May 12, 2017 (Friday)

by Yule Heibel on May 11, 2018

I need to step away from the mainstream media news and from Twitter. Trump’s latest actions (particular case in point: firing Comey) have so enraged the pundits that it’s November election all over again. The speculation, the outrage, the forensic analyses, etc., are all so intense and furious – it’s like a manufactured maelstrom pulling everything along. Or a black hole.

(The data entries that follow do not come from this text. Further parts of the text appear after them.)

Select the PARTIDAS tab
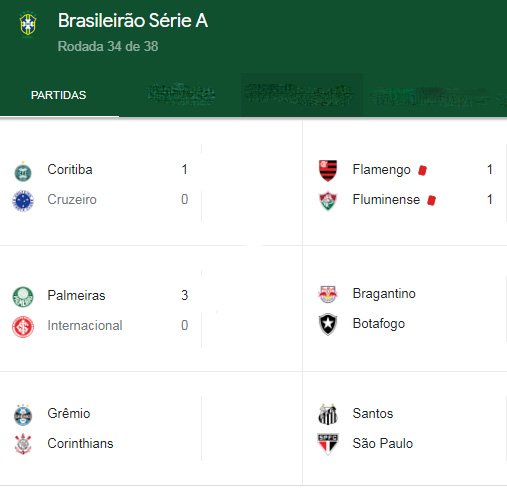coord(59,95)
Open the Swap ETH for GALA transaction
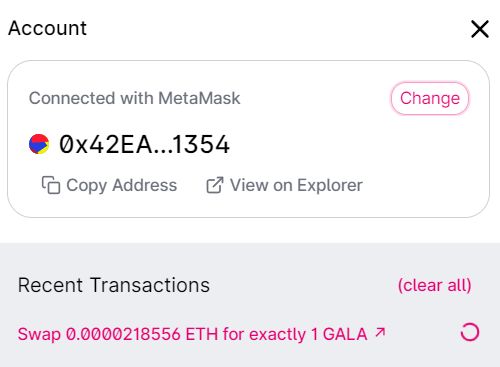Viewport: 500px width, 367px height. click(x=192, y=334)
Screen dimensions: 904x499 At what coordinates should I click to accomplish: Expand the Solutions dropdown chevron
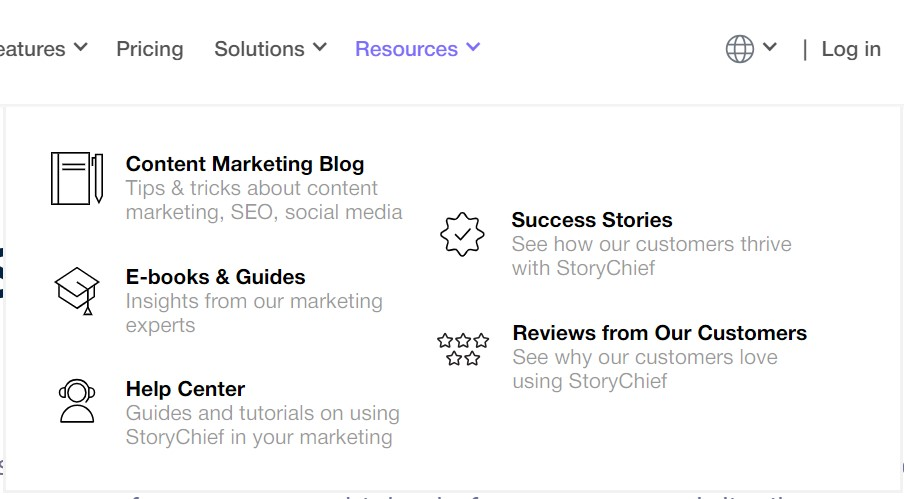coord(320,47)
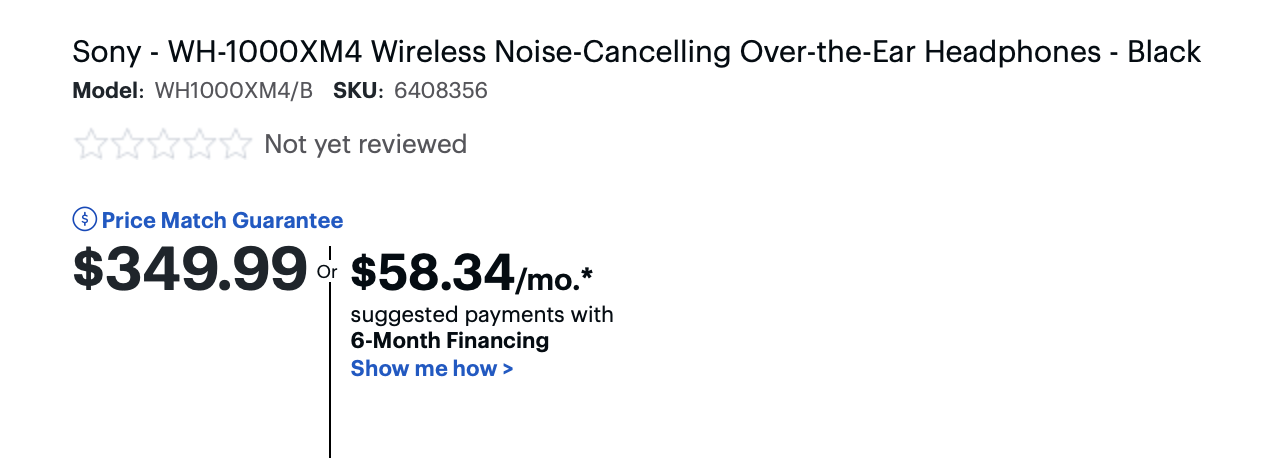Image resolution: width=1268 pixels, height=458 pixels.
Task: Click the $349.99 price
Action: point(190,269)
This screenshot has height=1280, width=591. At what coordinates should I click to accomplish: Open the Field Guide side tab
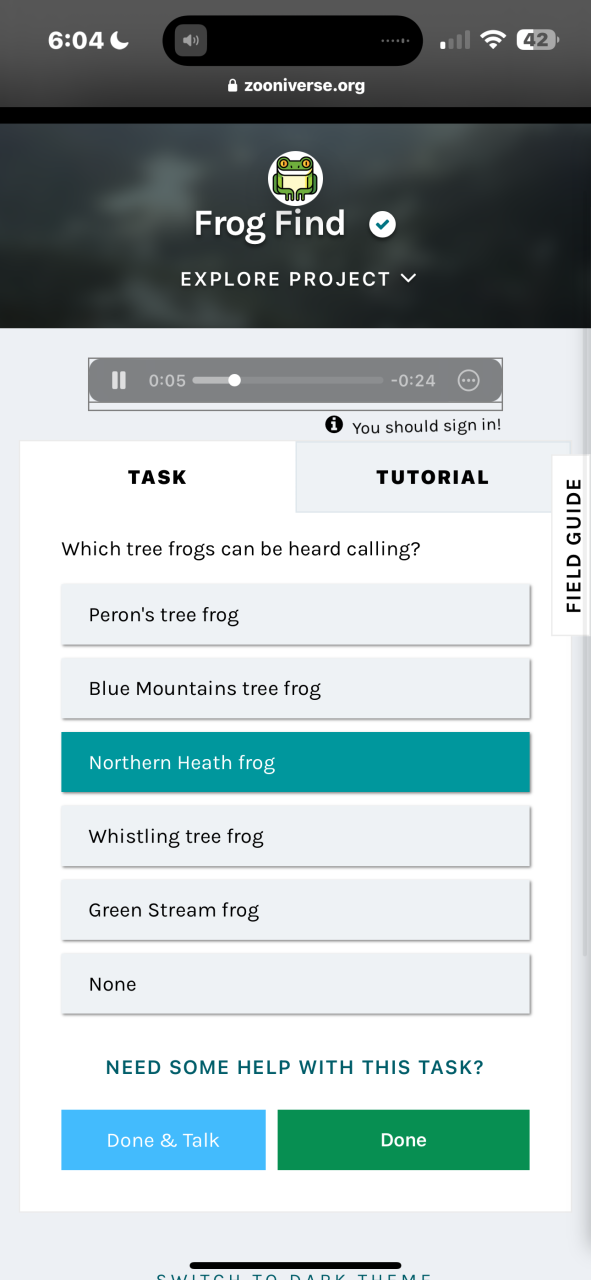pos(573,545)
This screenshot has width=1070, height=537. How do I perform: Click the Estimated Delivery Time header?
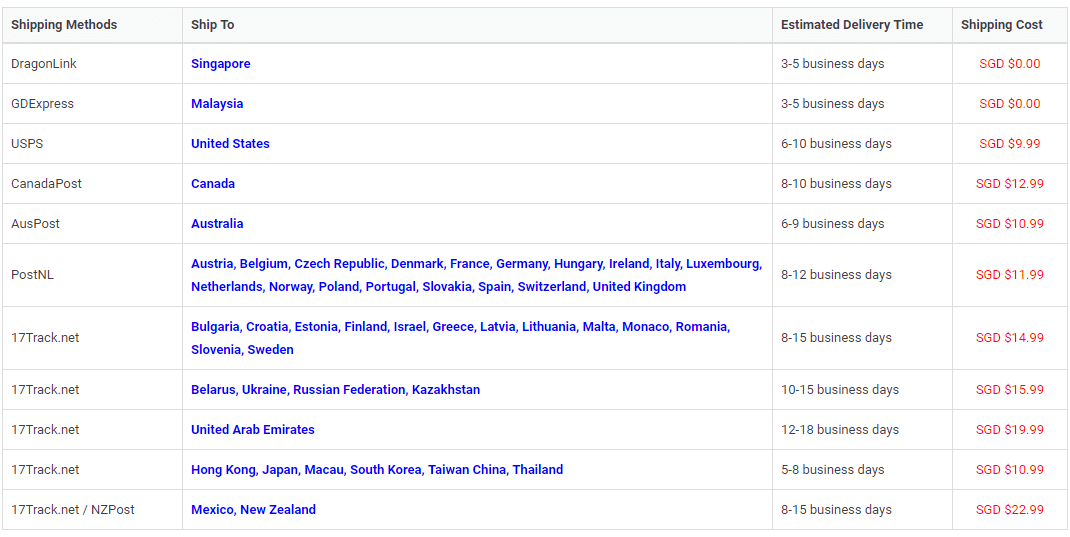852,25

Step away from the event horizon.

Reminds me of why / how I stepped away from Facebook after the election. There are other things to focus on, even though it feels like a betrayal of something (what?) not to obsess about this (Trump etc.). It has something to do, perhaps, with how news and social media present an amplification and an aggregation. Individually, each of the people on Twitter who might have businesses and other concerns besides Trump firing Comey and what it might “mean” for the country can’t shift the needle too much. But, aggregated, collectivized by the platform (…social media as enforced communism?), and amplified, one suddenly sees not just “Jane Smith” or “Joe Brown” tweeting about another stupid spat, say, between Donald Trump and Rosie O’Something (and I honestly don’t know who she is, nor do I care, but she must be “famous” and I’m guessing revealed her emotional state – horror? fear? sickened disgust? – over Trump’s actions), no. One sees seemingly everyone tweeting about it – and then (here’s where it gets really bad) you see it (the spat) appearing as a news item on your phone in the “News” widget. Fuck the hell off, a-holes! Why is this “news”? It’s not news, morons, and we shouldn’t care. But, oh no, it’s dissected and presented in all its constituent parts over and over in an increasingly abbreviated “news cycle.” Our “outrage” is manufactured, and once conjured we’re asked to spend it by clicking, clicking, clicking, and retweeting endlessly. It’s a fucking Ponzi scheme of an attention economy, with a pile of crap on top.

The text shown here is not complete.